Aufgaben:
A – Weshalb soll nach dem Auszug zur Schmerzerfassung bei Menschen mit Demenz die Schmerzselbsteinschätzung den Fremdeinschätzungen vorgezogen oder parallel zu ihnen angewandt werden? Erklären Sie das in ein bis drei Sätzen.
B – Bitte schreiben Sie den Auszug zur Schmerzerfassung bei Menschen mit Demenz im Anschluss an seinen letzten Satz weiter.

Textauszug:
* * * * * * * * *

Anwendung der Beobachtungsinstrumente
Bei der Anwendung von Beobachtungsinstrumenten zur Schmerzerfassung bei Menschen mit Demenz sollten folgende Aspekte berücksichtigt werden:
- Selbstauskunft als Goldstandard: Auch bei Menschen mit Demenz hat die Selbstauskunft zu Schmerzen Vorrang. Die Schmerzselbsteinschätzung sollte somit immer als Goldstandard angesehen und gegenüber allen Fremdeinschätzungen bevorzugt oder parallel angewandt werden.
- Beobachtung des üblichen Verhaltens: Es ist wichtig, das übliche Verhalten des Bewohners zu kennen und regelmäßig auf Verhaltensänderungen zu achten.
- Einbeziehung anderer Beobachter: Die Beobachtungen von Angehörigen, Therapeuten, Betreuungskräften usw. sollten in die Schmerzerfassung einbezogen werden.
- Berücksichtigung potenziell schmerzauslösender Erkrankungen: Wenn eine üblicherweise schmerzhafte Erkrankung, Verletzung oder ein ebensolcher Eingriff vorliegt, kann davon ausgegangen werden, dass der Betroffene Schmerzen hat.

* * * * * * * * *

Bereitgestellte Angaben:
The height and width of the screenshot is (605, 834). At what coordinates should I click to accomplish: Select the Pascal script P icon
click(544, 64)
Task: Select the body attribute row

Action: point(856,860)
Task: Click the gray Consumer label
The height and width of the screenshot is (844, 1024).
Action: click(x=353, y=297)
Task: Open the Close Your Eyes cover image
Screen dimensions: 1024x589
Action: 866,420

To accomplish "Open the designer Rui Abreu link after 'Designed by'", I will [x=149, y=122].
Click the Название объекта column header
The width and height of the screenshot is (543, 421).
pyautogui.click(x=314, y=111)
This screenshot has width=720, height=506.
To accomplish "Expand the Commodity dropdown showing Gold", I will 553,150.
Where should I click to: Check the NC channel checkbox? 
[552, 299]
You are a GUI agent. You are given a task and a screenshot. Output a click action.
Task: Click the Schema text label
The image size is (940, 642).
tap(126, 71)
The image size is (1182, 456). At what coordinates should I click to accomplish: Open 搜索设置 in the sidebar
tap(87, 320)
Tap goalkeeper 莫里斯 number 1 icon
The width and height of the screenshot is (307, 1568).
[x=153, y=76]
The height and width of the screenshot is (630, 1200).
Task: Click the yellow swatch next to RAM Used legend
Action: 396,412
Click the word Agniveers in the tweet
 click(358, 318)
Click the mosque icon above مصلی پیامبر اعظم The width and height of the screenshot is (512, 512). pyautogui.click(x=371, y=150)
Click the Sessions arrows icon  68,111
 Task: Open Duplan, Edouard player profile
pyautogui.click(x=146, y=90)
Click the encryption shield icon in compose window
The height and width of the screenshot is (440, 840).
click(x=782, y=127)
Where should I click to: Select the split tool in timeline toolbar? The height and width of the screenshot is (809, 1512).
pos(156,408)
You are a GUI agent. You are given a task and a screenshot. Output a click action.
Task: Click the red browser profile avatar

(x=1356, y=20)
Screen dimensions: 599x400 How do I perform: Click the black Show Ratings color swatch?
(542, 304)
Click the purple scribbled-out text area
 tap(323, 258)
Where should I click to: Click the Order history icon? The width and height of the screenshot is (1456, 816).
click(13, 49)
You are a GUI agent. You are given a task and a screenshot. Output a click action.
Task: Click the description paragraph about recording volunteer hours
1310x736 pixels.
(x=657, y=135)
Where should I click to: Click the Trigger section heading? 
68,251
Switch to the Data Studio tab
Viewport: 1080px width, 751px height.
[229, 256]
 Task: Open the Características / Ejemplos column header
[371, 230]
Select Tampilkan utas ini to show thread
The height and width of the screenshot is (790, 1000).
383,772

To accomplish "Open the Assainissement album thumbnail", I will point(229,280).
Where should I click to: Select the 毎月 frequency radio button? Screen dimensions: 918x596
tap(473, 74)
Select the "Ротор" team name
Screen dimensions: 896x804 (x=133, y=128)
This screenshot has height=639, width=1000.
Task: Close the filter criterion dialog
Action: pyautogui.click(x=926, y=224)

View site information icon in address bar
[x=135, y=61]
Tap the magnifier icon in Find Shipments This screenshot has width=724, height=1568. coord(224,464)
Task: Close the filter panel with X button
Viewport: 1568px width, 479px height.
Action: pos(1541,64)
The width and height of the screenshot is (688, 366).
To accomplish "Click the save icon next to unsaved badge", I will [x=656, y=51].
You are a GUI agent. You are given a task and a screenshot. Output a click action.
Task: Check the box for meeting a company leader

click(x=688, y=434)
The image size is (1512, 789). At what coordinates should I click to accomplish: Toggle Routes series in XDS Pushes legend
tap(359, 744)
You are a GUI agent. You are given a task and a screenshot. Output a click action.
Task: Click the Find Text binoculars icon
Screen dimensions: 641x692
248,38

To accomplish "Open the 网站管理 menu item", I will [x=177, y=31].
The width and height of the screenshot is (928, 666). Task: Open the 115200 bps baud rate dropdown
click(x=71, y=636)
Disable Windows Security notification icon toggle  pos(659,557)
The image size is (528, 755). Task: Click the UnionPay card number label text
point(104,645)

* * * * * * * * *

Lösungen:
A – Auch bei Menschen mit Demenz hat die Selbstauskunft zu Schmerzen Vorrang. Deshalb gilt die Schmerzselbsteinschätzung immer als Goldstandard.

B –
- Versuchsweise Gabe von Schmerzmitteln: Wenn Schmerzen vermutet werden, kann versuchsweise ein Schmerzmittel gegeben werden, um zu prüfen, ob sich das Verhalten des Betroffenen verändert.
Schmerzbehandlung als interdisziplinäre Teamaufgabe
Eine erfolgreiche Schmerzbehandlung bei Menschen mit Demenz erfordert eine vertrauensvolle interdisziplinäre Zusammenarbeit. Im Idealfall besteht das Team aus ausgebildeten Schmerzexperten (Pain Nurse, Algesiologische Fachassistenz), Schmerztherapeuten, Fachärzten, Psychologen, Physiotherapeuten, Angehörigen, Bezugspersonen und dem Bewohner selbst. Gemeinsam kann eine Strategie für mehr Lebensqualität entwickelt werden.